| YOUR INSTRUCTIONS |
Write out every line from the listing below where the string "Task" is found.

| PROVIDED RECORDS |

────

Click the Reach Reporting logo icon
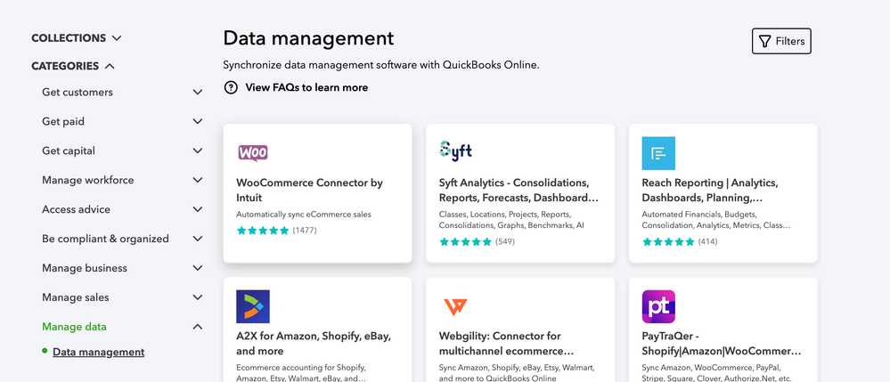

────

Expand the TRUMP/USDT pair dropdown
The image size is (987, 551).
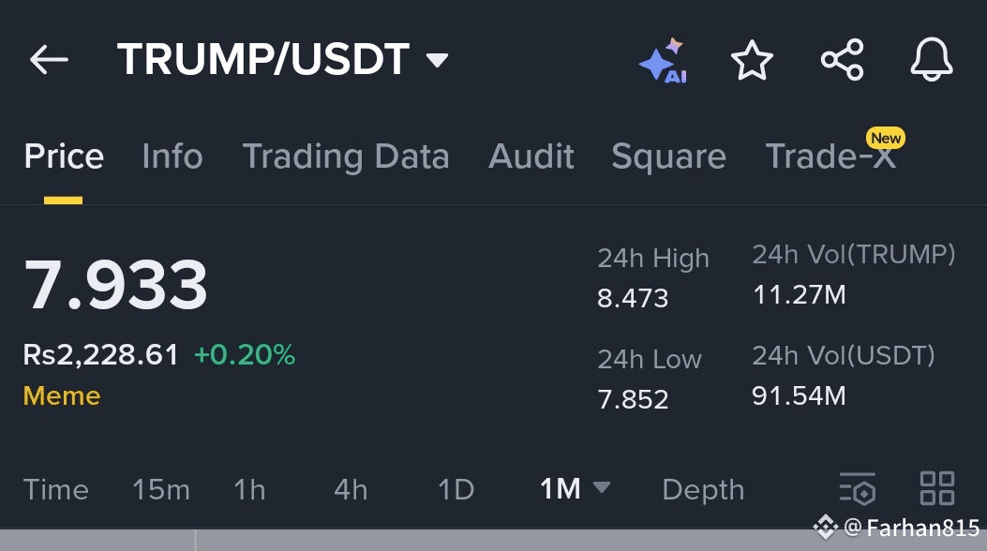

────

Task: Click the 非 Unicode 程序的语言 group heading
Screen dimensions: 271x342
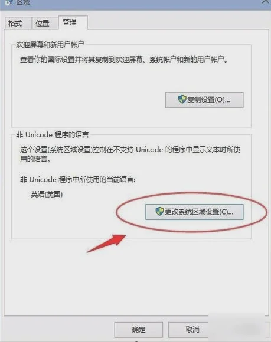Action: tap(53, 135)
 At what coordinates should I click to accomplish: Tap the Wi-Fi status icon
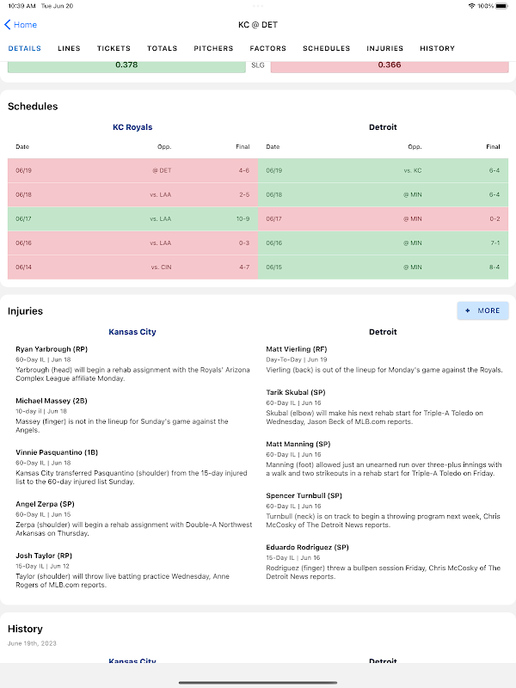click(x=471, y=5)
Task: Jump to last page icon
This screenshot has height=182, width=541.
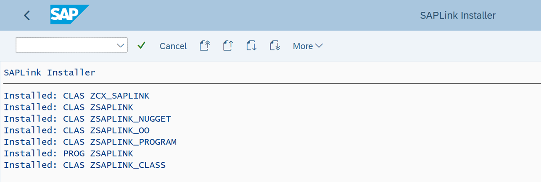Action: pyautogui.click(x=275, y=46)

────

| SOLUTION |
Task: Click the 非 Unicode 程序的语言 group heading
Task: Jump to last page icon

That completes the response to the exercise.